▶ YOUR GOAL:
In your copy, leave out the pictures and repeat every record exactly.
===== DATA PROVIDED
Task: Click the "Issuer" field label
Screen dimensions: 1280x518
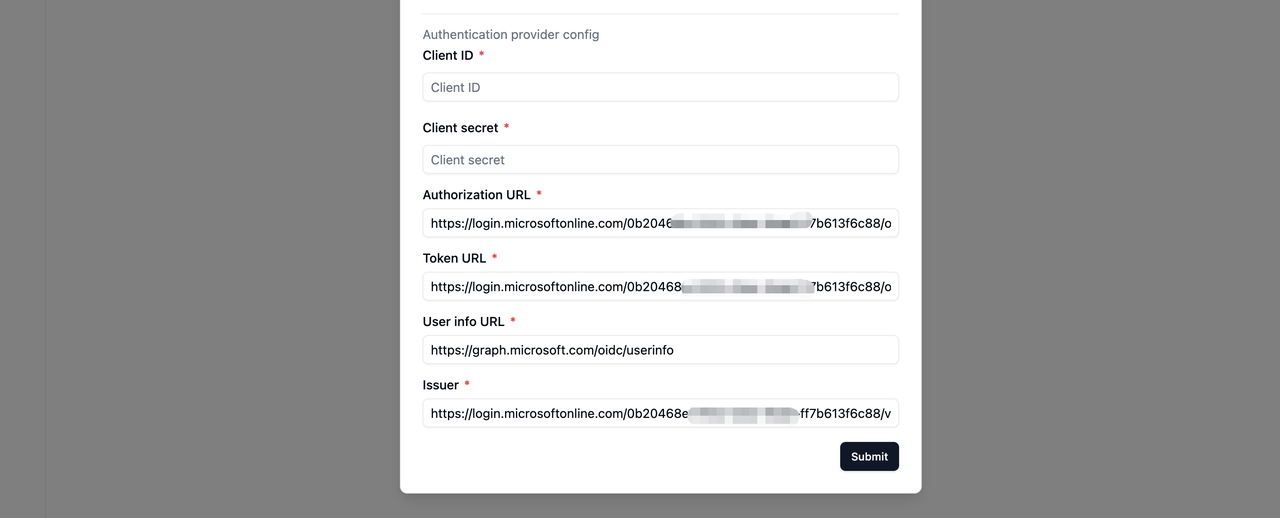Action: pyautogui.click(x=441, y=385)
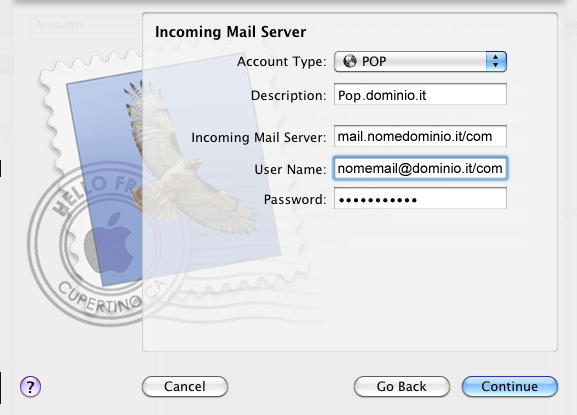Image resolution: width=577 pixels, height=415 pixels.
Task: Open the POP account type popup menu
Action: (x=420, y=61)
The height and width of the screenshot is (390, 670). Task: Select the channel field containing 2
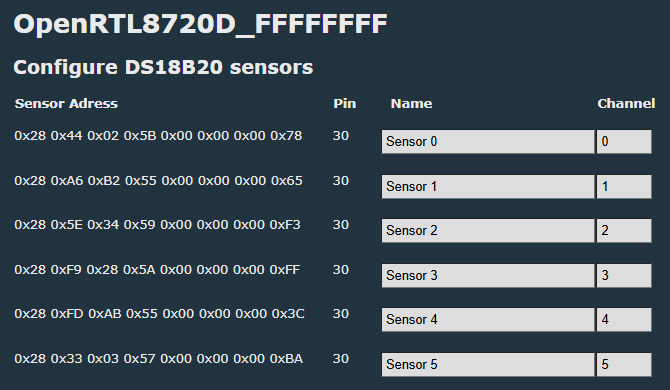[624, 231]
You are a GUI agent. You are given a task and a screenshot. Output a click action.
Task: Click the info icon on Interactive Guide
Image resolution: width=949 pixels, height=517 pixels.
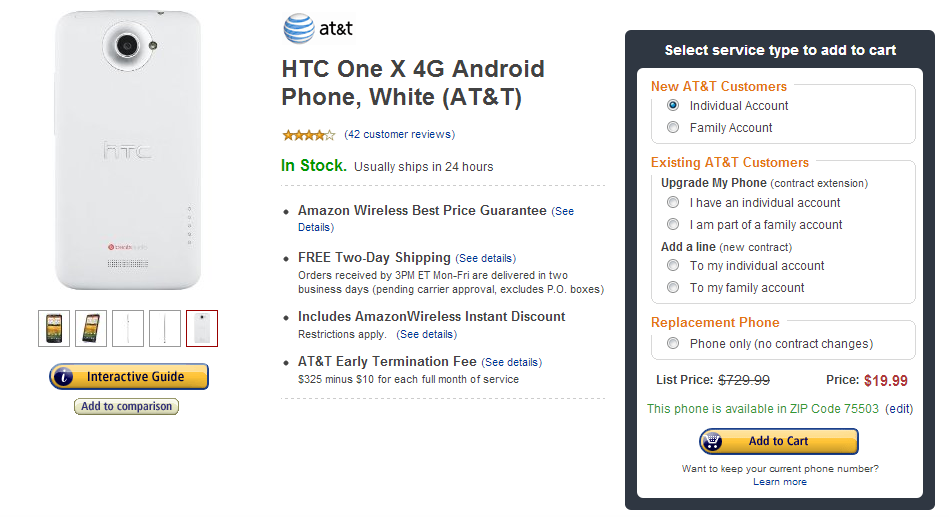[x=63, y=377]
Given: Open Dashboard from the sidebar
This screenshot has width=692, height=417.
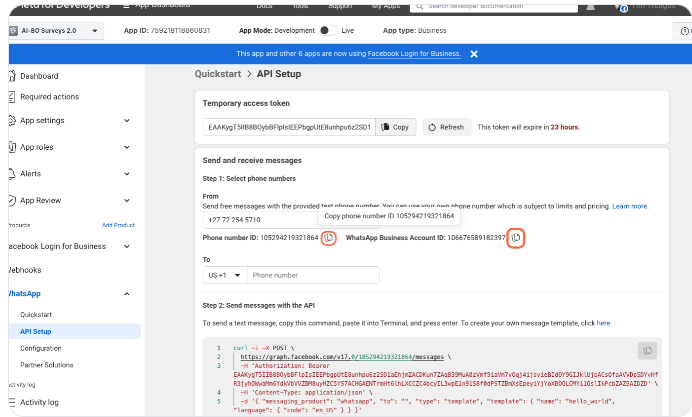Looking at the screenshot, I should (x=39, y=76).
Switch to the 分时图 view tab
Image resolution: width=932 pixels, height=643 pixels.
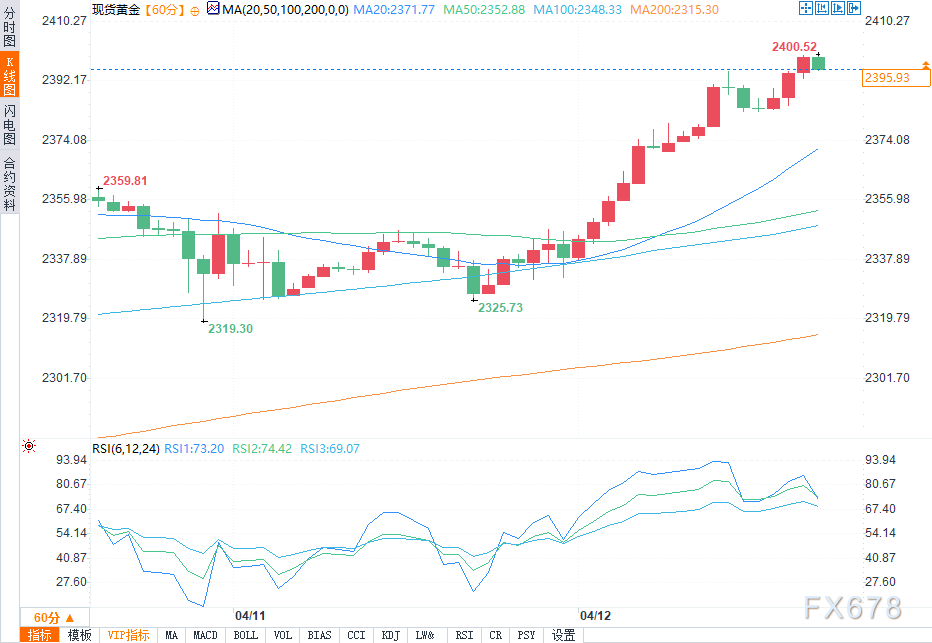click(x=9, y=30)
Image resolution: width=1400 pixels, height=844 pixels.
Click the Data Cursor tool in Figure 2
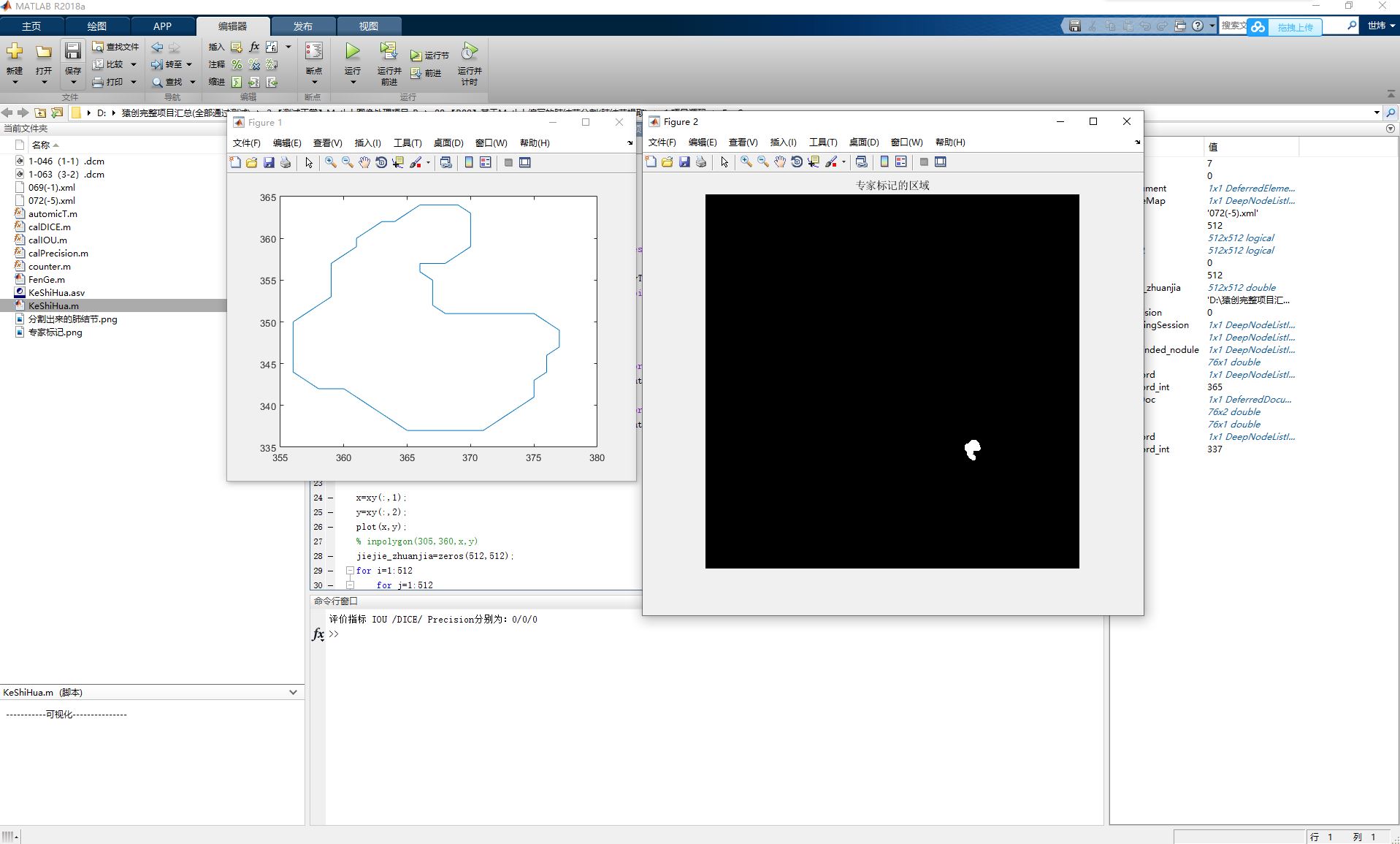(814, 161)
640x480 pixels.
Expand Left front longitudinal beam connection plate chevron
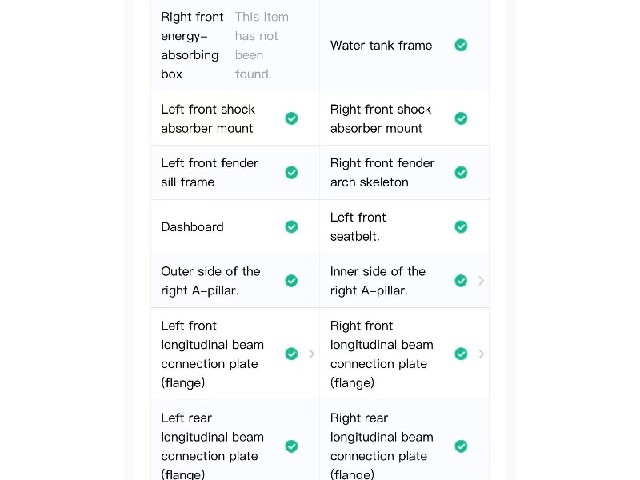[312, 353]
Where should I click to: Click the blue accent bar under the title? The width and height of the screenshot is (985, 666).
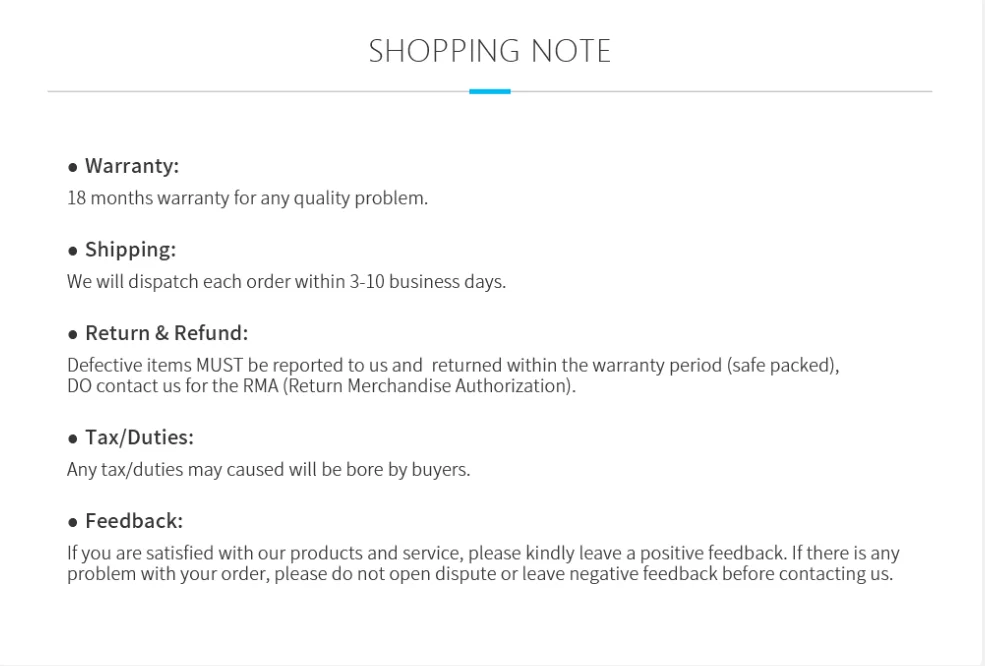coord(490,91)
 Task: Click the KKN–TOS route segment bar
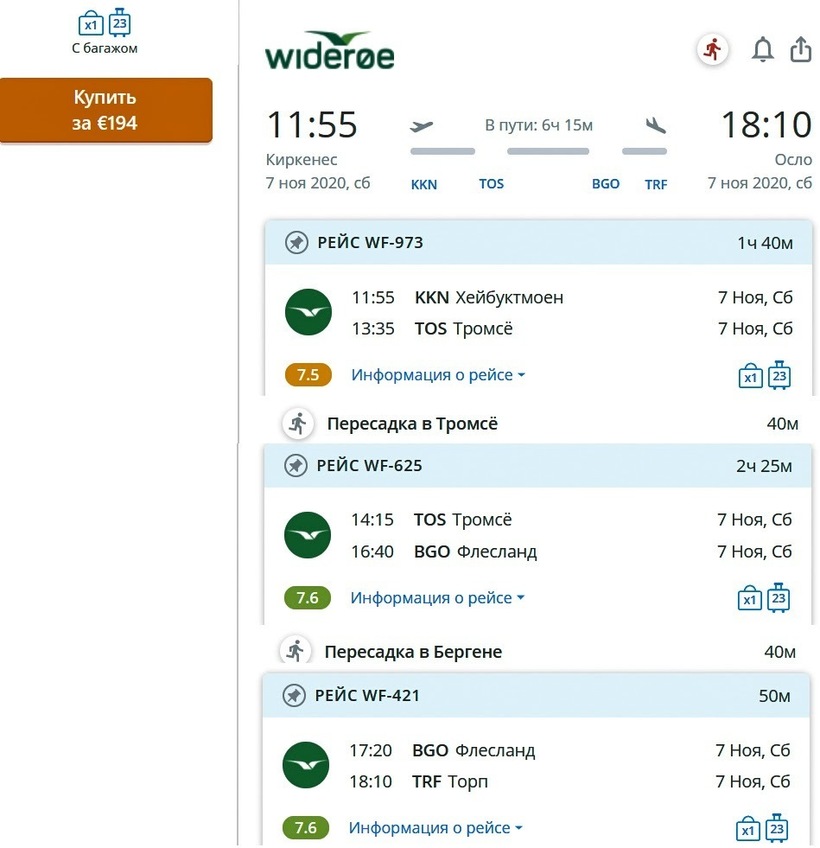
==========
▶ SOLUTION BELOW:
Task: Click the "Issuer" field label
Screen dimensions: 1280x518
Action: pyautogui.click(x=441, y=385)
Image resolution: width=577 pixels, height=415 pixels.
Task: Open the POP account type popup menu
Action: (x=420, y=61)
The height and width of the screenshot is (390, 670). Task: Select the channel field containing 2
[624, 231]
You are a GUI agent. You are given a task and a screenshot. Output a click action.
Task: Click the info icon on Interactive Guide
Image resolution: width=949 pixels, height=517 pixels.
[x=63, y=377]
Given: Open Dashboard from the sidebar
This screenshot has width=692, height=417.
Looking at the screenshot, I should (x=39, y=76).
Switch to the 分时图 view tab
Image resolution: width=932 pixels, height=643 pixels.
click(x=9, y=30)
Image resolution: width=1400 pixels, height=844 pixels.
Click the Data Cursor tool in Figure 2
(814, 161)
640x480 pixels.
Expand Left front longitudinal beam connection plate chevron
[312, 353]
Where should I click to: Click the blue accent bar under the title? The width and height of the screenshot is (985, 666).
coord(490,91)
 Task: Click the KKN–TOS route segment bar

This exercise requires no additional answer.